(Task instructions): Nothing but the lines below from the one holding "The height and" up to and including the one holding "the wrench settings" should be copied, exactly and without pictures.

═══ Entries shown

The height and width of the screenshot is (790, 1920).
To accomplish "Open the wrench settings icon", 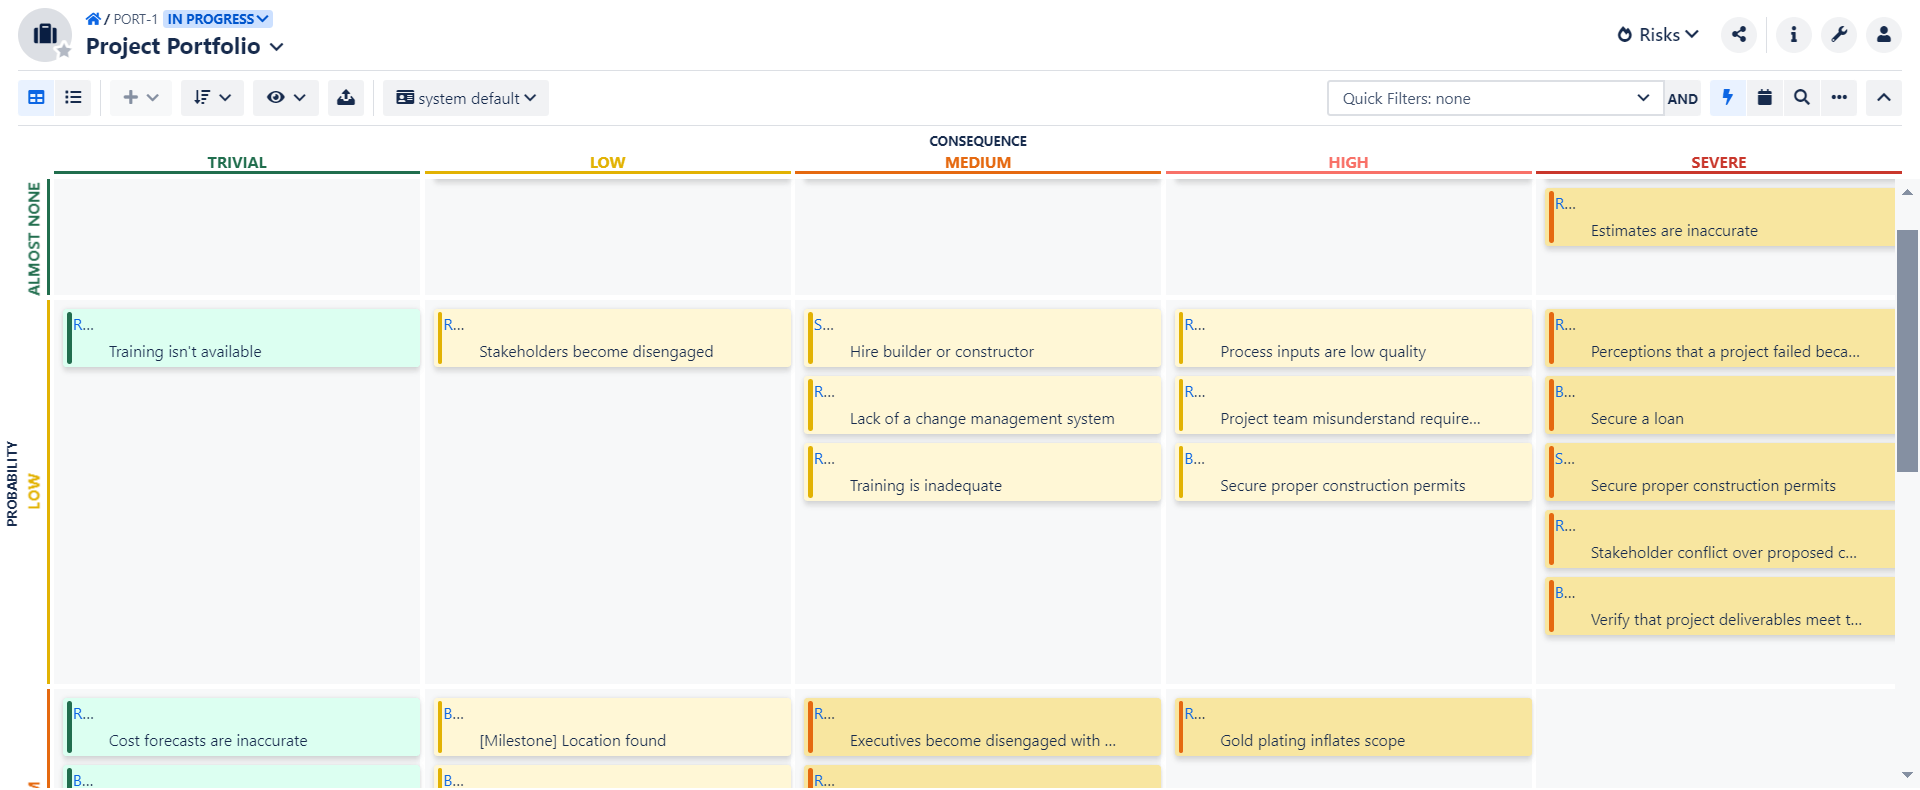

══════
═══ Entries shown

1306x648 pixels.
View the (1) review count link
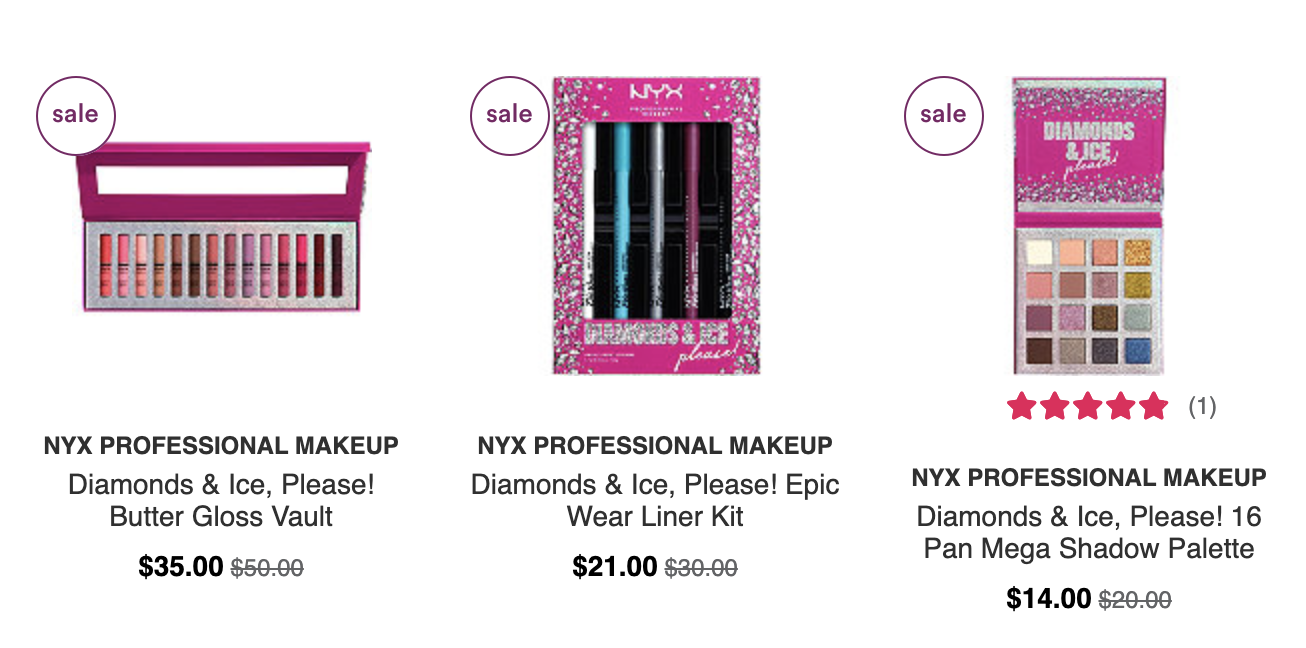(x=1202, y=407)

══════

(Solution below):
The height and width of the screenshot is (790, 1920).
To accomplish "Open the wrench settings icon", 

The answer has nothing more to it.